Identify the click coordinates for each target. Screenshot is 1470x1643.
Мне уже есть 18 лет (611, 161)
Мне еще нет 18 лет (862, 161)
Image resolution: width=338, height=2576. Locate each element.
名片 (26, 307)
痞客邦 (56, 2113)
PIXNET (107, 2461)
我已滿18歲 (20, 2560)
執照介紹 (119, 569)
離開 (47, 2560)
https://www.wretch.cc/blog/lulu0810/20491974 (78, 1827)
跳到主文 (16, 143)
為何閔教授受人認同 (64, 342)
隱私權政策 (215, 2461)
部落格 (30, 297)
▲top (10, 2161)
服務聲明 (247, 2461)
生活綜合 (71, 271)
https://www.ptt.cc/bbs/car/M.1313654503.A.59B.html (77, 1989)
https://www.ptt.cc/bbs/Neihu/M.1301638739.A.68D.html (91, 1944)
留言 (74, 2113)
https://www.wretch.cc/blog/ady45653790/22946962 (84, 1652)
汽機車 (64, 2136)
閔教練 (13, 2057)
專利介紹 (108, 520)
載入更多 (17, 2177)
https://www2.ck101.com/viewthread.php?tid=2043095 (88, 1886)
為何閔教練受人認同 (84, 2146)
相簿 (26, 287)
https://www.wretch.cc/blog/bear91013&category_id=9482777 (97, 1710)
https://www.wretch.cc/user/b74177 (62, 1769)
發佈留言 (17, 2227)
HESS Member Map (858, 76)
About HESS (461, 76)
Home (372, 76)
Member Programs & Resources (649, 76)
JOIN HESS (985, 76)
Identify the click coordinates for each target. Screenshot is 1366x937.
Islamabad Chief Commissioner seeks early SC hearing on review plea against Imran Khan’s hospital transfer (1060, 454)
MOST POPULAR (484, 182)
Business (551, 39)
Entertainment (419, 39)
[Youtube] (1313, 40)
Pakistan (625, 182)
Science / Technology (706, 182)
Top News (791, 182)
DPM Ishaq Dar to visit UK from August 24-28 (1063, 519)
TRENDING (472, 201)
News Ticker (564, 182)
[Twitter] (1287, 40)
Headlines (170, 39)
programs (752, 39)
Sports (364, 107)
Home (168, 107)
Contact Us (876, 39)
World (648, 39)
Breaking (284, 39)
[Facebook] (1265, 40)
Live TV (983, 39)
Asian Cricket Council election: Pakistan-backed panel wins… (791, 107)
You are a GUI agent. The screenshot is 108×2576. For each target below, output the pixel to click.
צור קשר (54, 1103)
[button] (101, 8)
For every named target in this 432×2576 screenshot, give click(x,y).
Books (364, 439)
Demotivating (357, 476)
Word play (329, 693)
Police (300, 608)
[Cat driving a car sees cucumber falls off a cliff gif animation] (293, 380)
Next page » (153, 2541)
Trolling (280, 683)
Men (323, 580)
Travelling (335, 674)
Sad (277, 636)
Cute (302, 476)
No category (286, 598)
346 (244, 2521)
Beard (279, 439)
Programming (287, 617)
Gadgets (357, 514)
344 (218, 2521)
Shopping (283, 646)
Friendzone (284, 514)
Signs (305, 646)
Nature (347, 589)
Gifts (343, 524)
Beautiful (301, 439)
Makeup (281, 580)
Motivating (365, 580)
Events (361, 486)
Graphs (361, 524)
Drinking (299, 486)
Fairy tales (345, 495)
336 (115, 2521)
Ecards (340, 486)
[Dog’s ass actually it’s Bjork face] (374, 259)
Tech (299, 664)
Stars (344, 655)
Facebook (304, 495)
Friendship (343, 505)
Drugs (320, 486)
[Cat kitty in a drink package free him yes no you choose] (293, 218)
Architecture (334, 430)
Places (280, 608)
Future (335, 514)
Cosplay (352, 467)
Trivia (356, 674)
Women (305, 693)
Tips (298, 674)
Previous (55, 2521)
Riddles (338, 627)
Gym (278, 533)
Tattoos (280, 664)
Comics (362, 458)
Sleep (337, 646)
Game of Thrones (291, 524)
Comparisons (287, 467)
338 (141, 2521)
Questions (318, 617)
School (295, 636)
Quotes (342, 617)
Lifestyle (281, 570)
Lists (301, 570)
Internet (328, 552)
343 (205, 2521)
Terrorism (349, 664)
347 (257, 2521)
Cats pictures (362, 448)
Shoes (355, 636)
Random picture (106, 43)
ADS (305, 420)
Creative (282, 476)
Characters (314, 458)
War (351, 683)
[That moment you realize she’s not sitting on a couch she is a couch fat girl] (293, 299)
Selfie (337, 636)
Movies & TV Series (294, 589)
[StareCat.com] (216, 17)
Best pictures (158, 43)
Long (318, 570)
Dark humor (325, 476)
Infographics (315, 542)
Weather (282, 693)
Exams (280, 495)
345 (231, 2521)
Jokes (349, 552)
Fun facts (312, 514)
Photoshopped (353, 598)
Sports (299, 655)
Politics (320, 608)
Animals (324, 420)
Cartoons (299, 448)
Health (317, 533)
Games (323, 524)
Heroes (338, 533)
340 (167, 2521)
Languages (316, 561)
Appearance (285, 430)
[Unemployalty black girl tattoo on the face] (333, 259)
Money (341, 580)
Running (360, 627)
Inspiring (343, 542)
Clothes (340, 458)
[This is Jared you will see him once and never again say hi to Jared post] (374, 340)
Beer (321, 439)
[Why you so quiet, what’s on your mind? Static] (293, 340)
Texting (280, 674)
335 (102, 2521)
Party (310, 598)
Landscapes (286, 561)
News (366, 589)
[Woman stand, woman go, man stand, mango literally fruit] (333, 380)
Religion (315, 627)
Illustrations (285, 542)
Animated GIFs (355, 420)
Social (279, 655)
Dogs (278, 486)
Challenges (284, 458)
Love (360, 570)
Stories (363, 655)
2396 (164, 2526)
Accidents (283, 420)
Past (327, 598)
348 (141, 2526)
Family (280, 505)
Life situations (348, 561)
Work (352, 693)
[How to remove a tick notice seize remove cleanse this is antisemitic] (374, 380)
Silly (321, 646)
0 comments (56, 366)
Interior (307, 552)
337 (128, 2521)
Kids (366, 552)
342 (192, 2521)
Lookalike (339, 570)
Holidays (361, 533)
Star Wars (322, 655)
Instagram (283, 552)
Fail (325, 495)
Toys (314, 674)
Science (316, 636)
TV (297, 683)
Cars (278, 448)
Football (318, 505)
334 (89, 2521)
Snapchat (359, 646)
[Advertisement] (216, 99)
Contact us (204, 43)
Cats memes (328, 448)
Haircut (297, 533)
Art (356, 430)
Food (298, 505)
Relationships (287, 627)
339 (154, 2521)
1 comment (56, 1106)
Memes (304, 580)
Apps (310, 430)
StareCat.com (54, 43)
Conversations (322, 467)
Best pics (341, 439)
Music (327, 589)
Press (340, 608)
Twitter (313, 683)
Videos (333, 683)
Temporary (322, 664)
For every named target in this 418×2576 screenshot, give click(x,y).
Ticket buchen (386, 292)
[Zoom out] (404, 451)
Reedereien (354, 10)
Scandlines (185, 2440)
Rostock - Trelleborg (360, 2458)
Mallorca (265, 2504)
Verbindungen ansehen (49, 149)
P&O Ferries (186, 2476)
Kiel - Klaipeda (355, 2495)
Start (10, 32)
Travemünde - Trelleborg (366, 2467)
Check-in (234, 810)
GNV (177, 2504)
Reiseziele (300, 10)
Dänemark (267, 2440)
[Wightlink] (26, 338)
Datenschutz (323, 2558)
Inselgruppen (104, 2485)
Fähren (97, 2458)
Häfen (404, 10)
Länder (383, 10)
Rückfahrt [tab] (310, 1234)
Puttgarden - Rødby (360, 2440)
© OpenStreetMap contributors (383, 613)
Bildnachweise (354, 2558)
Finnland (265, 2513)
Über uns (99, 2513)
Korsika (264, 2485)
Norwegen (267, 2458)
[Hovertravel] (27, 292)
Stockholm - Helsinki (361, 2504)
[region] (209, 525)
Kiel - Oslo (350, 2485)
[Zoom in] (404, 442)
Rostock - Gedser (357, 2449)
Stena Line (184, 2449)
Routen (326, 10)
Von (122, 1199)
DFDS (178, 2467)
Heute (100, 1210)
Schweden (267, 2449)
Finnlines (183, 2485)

——————————

■ **Problem statement**
Return a word-for-word copy of the lines above from the one holding "Cartoons (299, 448)" through the one holding "News (366, 589)", with both of them included and nothing besides.

■ **Output for this exercise**
Cartoons (299, 448)
Health (317, 533)
Games (323, 524)
Heroes (338, 533)
340 (167, 2521)
Languages (316, 561)
Appearance (285, 430)
[Unemployalty black girl tattoo on the face] (333, 259)
Money (341, 580)
Running (360, 627)
Inspiring (343, 542)
Clothes (340, 458)
[This is Jared you will see him once and never again say hi to Jared post] (374, 340)
Beer (321, 439)
[Why you so quiet, what’s on your mind? Static] (293, 340)
Texting (280, 674)
335 (102, 2521)
Party (310, 598)
Landscapes (286, 561)
News (366, 589)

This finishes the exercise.